Program, Türkçe öğretiminin, eğitbilimin temel ilkeleriyle çelişen; bunun yanında bazı açıklamalarıyla da çağdaş eğitim yaklaşımlarına göndermeler yapan; ancak kendi içinde tutarlılık taşımayan özellikler göstermektedir. Bu tutarsızlık hem öğrenme ve öğretme süreçlerine ilişkin açıklamalarda hem de dil ve anlatımda çok belirgindir. En önemlisi de Türkçe öğretiminin temel felsefesini doğru yansıtmamaktadır. Bir kılavuz olarak öğretmenlerin kolayca yararlanabilecekleri işlevsel niteliklerle de yapılandırılamamıştır. Yapılandırmacı anlayışa göre geliştirildiği, çoklu zeka ve öğrenci merkezli öğrenme gibi eğitim yaklaşımlarından da yararlanılarak hazırlandığı söylenen programın, Türkçe öğretiminin yapısal özellikleriyle yeterince kaynaştırılamadığı görülmektedir. Programda, öğretim anlayışları kuramsal kimlikleriyle belirirken, çoğu kez öğretimin niteliği göz ardı edilmiştir. Bu nedenle, programın, eğitbilimin verilerinden yararlanan; ancak bu verileri Türkçe öğretiminin yapısal özellikleriyle kuşatan akademik bir anlayışla düzeltilmesi gerekir.
Türkçe öğretiminin yukarıda özetlenen sorunlarına bilimsel ve tümel bir yaklaşımla çözümler üretme çabası, ülkemizde çağın gereksinim duyduğu; anlama ve anlatma becerileri gelişmiş, düşünen, duyarlı, sorunlarını iletişim becerilerini kullanarak çözebilen, en yalın söyleyişle demokratik kültürü içselleştirmiş bireylerin yetiştirilmesi sürecine de hız katacaktır.

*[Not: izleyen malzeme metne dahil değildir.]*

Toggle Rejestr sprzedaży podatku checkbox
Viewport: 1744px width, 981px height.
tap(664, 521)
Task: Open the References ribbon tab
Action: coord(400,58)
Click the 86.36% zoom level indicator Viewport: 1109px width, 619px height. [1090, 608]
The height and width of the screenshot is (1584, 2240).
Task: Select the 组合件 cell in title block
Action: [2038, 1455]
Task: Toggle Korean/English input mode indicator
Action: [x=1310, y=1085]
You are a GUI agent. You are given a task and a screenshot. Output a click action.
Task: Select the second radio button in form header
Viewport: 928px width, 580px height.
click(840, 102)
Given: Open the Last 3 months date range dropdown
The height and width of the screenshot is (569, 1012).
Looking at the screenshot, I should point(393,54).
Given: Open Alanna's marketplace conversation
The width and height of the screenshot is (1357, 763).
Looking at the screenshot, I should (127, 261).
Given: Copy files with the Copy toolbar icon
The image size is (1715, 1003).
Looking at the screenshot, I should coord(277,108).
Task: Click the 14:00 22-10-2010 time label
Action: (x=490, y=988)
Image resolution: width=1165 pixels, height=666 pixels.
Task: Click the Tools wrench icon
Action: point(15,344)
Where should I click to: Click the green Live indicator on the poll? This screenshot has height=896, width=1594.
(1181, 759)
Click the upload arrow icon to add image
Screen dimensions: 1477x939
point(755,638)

* Günümüzde, sözü edilen program “İlköğretim Kurumları Türkçe Eğitimi Programı” olarak anılmaktadır. (Bak. İlköğretim Kurumları Türkçe Eğitimi Programı (I. ve II. Kademe), Ankara, Milli Eğitim Basımevi, 1995.
** Bak. İlköğretim (1-5. Sınıflar) Türkçe Dersi Öğretim Programı ve Kılavuzu,Ankara, Devlet Kitapları Müdürlüğü Basım Evi, 2004.